- EXERCISE -
Scan the entries line by line and return those with "info".

=== Begin Enclosure ===

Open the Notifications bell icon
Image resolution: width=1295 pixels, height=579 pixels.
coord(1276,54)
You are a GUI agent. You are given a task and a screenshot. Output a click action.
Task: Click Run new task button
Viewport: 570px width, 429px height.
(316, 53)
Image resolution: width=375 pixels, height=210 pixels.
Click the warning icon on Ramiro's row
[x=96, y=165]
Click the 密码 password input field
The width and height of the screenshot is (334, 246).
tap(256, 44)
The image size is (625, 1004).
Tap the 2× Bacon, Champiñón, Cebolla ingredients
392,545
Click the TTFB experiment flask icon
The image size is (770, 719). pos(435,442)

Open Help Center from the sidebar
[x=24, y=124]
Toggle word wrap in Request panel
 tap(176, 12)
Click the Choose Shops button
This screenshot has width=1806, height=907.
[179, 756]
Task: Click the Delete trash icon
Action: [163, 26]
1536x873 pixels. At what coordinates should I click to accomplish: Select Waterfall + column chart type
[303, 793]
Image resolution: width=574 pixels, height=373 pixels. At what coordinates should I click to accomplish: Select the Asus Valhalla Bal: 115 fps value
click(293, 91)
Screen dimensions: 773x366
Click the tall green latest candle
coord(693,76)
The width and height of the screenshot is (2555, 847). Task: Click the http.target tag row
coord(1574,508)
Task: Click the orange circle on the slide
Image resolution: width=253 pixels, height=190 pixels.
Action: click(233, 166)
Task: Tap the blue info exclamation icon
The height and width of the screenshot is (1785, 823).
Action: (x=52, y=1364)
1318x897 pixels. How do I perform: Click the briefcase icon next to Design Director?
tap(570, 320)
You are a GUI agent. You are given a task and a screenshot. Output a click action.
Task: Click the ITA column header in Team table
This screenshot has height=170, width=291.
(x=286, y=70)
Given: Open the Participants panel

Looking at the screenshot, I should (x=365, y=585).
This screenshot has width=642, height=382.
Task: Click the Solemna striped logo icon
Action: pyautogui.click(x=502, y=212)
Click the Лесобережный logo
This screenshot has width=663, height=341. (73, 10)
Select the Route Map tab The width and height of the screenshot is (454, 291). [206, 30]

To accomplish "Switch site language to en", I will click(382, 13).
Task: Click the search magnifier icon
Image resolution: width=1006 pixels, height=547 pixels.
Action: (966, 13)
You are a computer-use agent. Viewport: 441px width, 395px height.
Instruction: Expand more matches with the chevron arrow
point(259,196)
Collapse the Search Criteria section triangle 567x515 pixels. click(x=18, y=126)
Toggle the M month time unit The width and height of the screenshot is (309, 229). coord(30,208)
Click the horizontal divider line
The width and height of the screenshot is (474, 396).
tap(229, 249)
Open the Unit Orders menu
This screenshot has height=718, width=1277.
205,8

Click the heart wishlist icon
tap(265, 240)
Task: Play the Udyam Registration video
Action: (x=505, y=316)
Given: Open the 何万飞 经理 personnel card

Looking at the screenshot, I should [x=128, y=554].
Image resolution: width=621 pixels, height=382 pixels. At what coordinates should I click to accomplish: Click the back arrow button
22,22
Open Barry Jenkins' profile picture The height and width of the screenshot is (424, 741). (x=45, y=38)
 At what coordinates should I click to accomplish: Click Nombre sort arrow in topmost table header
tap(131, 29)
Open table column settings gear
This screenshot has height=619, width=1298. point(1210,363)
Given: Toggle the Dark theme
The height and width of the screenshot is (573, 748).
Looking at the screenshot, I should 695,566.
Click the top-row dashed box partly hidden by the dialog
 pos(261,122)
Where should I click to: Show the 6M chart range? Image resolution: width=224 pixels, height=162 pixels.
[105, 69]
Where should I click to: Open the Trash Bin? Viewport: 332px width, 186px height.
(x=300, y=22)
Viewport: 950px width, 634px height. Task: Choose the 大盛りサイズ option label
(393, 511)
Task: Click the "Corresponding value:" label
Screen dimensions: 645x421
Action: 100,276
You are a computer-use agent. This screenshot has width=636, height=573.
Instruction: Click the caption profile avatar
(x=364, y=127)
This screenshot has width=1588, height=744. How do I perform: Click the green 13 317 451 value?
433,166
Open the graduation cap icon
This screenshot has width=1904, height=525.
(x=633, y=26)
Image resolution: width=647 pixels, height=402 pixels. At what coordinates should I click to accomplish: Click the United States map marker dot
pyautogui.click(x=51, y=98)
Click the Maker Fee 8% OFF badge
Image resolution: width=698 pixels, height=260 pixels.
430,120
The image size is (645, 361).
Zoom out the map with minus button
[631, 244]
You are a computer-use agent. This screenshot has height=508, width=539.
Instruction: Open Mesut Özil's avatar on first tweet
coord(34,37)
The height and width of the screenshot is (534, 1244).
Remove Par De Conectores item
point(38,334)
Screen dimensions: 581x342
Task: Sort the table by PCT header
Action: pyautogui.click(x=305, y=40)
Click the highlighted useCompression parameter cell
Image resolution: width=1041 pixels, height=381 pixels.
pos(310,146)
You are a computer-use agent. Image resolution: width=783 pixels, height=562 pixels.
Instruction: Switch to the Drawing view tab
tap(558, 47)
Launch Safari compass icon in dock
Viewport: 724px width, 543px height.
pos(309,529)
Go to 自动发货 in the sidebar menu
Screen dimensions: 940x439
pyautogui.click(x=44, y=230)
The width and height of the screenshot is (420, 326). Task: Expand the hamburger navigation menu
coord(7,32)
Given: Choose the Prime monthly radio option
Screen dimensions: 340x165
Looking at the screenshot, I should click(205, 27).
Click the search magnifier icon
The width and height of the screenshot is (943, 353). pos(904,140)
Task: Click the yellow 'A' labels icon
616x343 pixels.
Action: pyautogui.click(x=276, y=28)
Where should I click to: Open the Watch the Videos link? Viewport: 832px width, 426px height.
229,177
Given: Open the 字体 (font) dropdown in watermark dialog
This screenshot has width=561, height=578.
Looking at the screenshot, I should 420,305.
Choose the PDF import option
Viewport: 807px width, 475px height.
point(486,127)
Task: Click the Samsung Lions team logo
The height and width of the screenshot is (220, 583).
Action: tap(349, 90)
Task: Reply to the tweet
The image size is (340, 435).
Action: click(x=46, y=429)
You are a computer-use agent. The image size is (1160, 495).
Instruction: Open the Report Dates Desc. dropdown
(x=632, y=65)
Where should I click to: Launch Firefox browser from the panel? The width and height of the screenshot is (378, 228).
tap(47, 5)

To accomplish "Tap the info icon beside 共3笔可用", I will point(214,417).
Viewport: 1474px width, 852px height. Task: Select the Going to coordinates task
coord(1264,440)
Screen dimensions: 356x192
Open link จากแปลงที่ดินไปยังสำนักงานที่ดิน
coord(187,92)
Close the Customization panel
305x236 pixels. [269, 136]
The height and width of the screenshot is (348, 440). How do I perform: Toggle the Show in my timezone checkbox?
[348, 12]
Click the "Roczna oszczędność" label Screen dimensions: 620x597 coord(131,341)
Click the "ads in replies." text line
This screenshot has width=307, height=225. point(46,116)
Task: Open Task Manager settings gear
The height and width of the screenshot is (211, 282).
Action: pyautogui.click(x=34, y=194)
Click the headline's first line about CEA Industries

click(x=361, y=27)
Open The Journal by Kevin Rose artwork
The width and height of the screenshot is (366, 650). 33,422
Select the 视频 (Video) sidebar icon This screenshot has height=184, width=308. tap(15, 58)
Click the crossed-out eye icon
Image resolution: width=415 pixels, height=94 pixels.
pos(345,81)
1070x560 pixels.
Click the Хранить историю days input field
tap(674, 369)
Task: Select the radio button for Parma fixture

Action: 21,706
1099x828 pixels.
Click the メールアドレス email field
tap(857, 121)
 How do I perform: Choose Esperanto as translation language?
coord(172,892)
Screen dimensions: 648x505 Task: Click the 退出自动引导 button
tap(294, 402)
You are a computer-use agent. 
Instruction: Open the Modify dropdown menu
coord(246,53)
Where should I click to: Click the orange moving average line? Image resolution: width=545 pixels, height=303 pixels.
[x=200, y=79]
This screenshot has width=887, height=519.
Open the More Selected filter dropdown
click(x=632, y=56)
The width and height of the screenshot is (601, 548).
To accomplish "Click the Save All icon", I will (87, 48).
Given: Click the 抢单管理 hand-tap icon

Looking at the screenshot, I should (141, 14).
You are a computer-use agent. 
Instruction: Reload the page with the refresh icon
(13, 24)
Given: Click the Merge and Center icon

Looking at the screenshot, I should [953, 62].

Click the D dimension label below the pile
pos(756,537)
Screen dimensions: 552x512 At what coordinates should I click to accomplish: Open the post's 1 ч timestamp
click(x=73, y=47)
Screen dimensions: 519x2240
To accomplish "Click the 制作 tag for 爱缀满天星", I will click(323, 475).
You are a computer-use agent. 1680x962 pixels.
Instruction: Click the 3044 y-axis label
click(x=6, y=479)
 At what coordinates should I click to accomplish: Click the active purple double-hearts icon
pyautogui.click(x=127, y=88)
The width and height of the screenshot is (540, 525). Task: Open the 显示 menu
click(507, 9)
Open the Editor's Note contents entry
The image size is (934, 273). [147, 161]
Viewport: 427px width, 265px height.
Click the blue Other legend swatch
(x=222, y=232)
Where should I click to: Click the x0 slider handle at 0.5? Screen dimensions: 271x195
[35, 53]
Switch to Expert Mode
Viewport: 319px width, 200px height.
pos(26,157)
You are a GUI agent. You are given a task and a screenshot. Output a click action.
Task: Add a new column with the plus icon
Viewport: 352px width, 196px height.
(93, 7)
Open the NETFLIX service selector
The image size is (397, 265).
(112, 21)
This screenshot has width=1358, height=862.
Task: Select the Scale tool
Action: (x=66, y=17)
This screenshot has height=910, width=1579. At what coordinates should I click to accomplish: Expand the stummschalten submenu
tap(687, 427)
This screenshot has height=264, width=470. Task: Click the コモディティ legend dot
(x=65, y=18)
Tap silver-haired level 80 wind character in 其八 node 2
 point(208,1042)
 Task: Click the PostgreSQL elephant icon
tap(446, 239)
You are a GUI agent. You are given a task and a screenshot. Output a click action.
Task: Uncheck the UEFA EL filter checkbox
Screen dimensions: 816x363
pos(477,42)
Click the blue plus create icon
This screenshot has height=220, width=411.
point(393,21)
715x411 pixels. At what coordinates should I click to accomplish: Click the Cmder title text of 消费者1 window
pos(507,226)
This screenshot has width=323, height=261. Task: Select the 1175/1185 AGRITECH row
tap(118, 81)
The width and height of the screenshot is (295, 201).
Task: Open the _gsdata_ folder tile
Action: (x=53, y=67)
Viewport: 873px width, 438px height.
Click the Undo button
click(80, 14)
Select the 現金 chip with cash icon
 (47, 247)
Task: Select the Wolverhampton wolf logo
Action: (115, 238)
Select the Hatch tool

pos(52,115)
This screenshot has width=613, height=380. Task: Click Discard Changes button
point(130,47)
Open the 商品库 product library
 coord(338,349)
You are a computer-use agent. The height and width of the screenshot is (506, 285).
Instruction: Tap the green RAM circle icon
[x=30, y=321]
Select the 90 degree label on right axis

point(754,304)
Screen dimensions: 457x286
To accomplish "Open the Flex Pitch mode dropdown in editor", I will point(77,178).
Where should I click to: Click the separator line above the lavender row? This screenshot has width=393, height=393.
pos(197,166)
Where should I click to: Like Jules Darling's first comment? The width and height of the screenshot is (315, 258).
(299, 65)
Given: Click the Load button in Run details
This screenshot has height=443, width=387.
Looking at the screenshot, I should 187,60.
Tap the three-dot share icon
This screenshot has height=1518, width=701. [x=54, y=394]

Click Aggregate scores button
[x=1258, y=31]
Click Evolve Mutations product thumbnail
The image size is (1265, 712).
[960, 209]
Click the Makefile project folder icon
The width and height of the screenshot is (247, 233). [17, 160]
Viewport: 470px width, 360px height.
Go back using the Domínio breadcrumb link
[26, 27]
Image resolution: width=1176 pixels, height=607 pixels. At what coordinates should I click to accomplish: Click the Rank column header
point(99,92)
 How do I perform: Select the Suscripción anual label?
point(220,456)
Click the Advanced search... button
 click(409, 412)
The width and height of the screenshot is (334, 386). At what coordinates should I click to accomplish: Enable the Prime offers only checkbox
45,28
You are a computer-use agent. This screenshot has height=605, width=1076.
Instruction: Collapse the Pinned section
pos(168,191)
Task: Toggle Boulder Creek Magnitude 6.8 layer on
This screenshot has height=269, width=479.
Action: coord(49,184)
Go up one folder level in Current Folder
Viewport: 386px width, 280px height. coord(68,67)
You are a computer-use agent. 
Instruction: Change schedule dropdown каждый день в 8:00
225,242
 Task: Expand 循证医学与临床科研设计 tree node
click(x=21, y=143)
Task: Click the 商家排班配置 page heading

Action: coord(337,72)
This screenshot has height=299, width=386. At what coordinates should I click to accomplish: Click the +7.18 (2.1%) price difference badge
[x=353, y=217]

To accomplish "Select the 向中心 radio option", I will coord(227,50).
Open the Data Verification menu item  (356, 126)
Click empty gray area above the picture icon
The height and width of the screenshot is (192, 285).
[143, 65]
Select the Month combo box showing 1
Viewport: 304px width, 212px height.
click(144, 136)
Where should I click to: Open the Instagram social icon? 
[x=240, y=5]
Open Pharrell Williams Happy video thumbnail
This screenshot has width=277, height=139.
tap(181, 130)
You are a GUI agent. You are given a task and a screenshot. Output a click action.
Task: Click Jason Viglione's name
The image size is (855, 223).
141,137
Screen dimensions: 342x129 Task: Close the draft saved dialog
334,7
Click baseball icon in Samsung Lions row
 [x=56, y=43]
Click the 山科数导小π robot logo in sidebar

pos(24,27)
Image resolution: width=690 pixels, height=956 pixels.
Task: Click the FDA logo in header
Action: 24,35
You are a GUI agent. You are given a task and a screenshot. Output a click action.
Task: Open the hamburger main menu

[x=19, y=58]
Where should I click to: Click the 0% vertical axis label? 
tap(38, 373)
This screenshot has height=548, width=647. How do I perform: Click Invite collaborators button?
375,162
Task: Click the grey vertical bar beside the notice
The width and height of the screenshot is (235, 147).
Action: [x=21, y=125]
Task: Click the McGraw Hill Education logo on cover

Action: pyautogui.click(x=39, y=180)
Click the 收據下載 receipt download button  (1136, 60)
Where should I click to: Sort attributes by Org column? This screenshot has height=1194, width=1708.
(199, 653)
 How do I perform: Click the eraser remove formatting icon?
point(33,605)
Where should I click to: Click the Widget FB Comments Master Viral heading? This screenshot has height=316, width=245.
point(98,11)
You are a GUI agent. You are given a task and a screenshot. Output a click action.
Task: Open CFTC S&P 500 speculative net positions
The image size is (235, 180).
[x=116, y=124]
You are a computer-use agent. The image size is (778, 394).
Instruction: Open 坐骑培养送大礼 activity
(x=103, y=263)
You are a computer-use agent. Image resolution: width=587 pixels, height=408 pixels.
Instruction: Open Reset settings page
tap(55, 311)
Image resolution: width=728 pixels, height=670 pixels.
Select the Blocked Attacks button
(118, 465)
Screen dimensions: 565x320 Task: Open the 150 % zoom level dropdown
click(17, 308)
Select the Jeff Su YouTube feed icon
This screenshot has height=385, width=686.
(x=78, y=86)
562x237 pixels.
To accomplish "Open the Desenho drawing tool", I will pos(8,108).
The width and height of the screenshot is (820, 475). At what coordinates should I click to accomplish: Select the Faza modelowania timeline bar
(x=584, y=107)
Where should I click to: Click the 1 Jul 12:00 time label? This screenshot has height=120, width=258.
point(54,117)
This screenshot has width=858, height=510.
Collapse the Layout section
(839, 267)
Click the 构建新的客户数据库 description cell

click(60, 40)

=== End Enclosure ===

- REPLY -
Task: Tap the blue info exclamation icon
To accomplish "Tap the info icon beside 共3笔可用", I will point(214,417).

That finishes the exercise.